We’ll also get preliminary consumer inflation expectations out of UoM (University of Michigan) the day after that, with a consumer sentiment number that while has improved from June’s lows, remains near worrying levels. And speaking of the consumer, September’s figure regarding consumer credit will be released tonight where it has continued to average above pre-pandemic levels sizably. Business and economic optimism reading from a couple of sources will be released tomorrow.
Expect the attention to be political though with Tuesday’s midterm elections in focus, and the implications should the results either in the House and/or Senate fall in line with forecasts that’ll result in difficulty passing legislation for the next two years (though hasn’t translated into a negative for stocks based on historical data).

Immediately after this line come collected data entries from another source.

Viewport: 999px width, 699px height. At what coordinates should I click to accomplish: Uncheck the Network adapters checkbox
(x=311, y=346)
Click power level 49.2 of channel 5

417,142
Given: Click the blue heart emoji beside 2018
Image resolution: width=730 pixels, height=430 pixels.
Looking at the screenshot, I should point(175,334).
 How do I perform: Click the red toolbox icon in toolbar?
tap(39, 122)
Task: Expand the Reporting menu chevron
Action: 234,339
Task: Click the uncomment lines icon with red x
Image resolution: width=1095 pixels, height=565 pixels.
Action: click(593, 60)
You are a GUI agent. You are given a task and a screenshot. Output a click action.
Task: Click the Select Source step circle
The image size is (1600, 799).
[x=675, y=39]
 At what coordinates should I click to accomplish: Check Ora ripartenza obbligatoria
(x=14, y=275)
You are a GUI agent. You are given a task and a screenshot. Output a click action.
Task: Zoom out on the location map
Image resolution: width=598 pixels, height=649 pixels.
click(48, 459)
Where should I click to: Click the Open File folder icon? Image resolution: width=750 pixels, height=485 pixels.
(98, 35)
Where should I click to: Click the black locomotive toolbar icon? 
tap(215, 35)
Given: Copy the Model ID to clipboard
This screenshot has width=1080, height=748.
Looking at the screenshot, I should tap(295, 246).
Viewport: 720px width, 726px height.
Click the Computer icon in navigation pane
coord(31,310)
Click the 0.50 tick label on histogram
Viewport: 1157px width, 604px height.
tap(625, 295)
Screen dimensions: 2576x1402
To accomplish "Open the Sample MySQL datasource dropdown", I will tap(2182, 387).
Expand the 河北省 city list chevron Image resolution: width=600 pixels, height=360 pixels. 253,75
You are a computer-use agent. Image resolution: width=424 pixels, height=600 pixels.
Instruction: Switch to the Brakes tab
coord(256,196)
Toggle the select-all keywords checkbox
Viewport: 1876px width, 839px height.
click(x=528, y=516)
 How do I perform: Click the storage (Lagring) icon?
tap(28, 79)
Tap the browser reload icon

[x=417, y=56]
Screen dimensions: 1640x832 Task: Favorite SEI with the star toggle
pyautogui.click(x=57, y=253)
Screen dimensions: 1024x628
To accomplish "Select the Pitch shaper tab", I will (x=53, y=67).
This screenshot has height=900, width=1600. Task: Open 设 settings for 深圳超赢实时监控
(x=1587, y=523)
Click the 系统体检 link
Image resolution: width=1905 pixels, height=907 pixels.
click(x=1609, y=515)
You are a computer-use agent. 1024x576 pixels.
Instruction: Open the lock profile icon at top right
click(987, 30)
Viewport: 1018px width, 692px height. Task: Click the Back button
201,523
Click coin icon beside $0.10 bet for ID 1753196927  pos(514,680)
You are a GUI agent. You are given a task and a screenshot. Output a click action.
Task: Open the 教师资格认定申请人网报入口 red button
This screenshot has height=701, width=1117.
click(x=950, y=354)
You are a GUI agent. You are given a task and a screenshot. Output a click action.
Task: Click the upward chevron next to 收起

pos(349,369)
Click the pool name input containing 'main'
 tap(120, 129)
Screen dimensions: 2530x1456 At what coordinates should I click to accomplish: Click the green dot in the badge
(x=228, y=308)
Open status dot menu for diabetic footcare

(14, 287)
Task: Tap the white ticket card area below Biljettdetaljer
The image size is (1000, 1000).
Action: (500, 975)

Dow Technical analysis, overview, strategies, and levels
There might have been some on offer for weekly conformist sell-breakout strategies to move past its previous weekly 1st Support level, but it eventually holding meant more for contrarian buy-on-reversals.
On the daily time frame, Thursday's lows didn't reach its 1st Support level, but Friday's gains briefly went past its 1st Resistance which held offering more for contrarian sell-on-reversals than conformist buy-breakouts where the overview is 'consolidation - volatile' there.
IG client* and CoT** sentiment for the Dow
CoT speculators remain majority short here, but a rise in longs by 2,181 lots and a simultaneous drop in shorts by 655 lots has taken it from heavy sell at 65% to more moderate short territory at 58% (S&P 500 sell bias dropping from 66% to 62%, Russell 2000 to 63%, and Nasdaq 100 shifting from slight buy to majority short 55%).
Retail traders are still heavy on the sell side dropping week-on-week from 77% to 66%.
Dow chart with retail and institutional sentiment
*The percentage of IG client accounts with positions in this market that are currently long or short. Calculated to the nearest 1%, as of today morning 8am for the outer circle. Inner circle is from the previous trading day.
**CoT sentiment taken from the CFTC’s Commitment of Traders report, outer circle is latest report released on Friday with the positions as of last Tuesday, inner circle from the report prior.